I am currently reading a probability book (Marek Fisz Probability theory and Mathematical statistics), in the problems section I have encountered the following exercise:

$(a)\space \space prove: A_1 + A_2 + \dots + A_n = A_1 + (A_2 - A_1A_2) + (A_3 - A_1A_3 - A_2A_3) + \dots + (A_n - A_1A_n - A_2A_n - \dots - A_{n-1}A_n)$

$(b)\space \space prove: \bigcup_{i=1}^{\infty} A_i= A_1 + (A_2 - A_1A_2) + (A_3 - A_1A_3 - A_2A_3) + \dots $

Where $A_i$ are random events.

TLDR: why the author treats these to cases as different ?
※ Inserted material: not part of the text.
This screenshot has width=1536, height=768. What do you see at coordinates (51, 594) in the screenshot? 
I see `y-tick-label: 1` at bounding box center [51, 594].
I showed the first using induction, which is simple once you notice (and prove) that $(A_k - A_1A_k - A2A_k - \dots - A_{k-1}A_k) = (A_k - A_k(A_1 + \dots + A_{k-1}))$.
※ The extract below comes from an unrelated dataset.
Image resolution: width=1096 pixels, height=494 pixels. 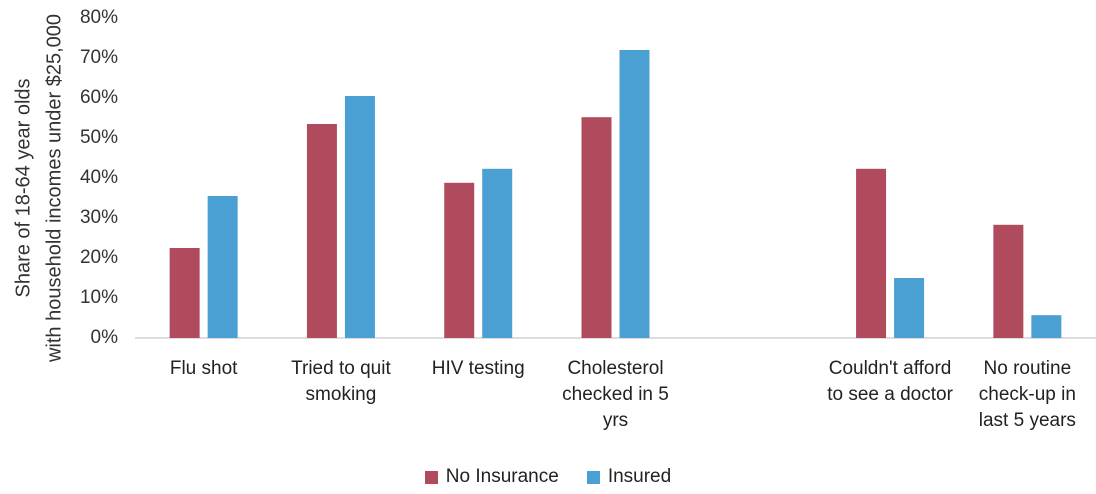 What do you see at coordinates (99, 258) in the screenshot?
I see `y-tick-label: 20%` at bounding box center [99, 258].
I suspect that induction is not applicable to the second so I used the following technique - I supposed that $x \in \bigcup_{i=1}^{\infty} A_i $ then there exists a set on natural numbers $I$ such that $i\in I \rightarrow x \in A_i$. Let $ i = \inf I$ then $j<i \rightarrow x \notin A_j$ so $x \in (A_i - A_1A_i - A_2A_i - \dots - A_{i-1}A_i)$, so $\bigcup_{i=1}^{\infty} A_i \subset A_1 + (A_2 - A_1A_2) + (A_3 - A_1A_3 - A_2A_3) + \dots $

Showing that $ A_1 + (A_2 - A_1A_2) + (A_3 - A_1A_3 - A_2A_3) + \dots \subset \bigcup_{i=1}^{\infty} A_i$ might be done applying the same principle as before.
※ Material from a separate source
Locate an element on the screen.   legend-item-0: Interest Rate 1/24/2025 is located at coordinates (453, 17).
Again, quite straightforward.

I noticed the prove for $(b)$ is valid for $(a)$.The question is: why the author divided the two cases ? Or I made some mistakes while proving and everything is not that straightforward ?

Actually, I was not very suspicious until I encountered the following exercise (in thesame chapter)

$show: P( \bigcup_{i=1}^{n} A_i ) \le \sum_{i=1}^{n} P( A_i )$

$show: P( \bigcup_{i=1}^{\infty} A_i ) \le \sum_{i=1}^{\infty} P( A_i )$

Which can be easily shown using the aforementioned exercise (as hinted by the author, since the right side of the equation is made of independent events), the probability axioms and the fact $P(A) \le P(B) $ if $A \subset B$.

Again the question is the same: why the author treats these to cases as different ?


Of course any proof of (b) is also going to be a valid proof of (a) since you can just reduce (a) to (b) by taking $A_i = \emptyset$ for $i \geq n$.

But, yes, your proof is fine. The reason they're separated into two cases is presumably that the first can be handled with induction alone, whereas the second requires a bit more mathematical maturity in dealing with infinite sets.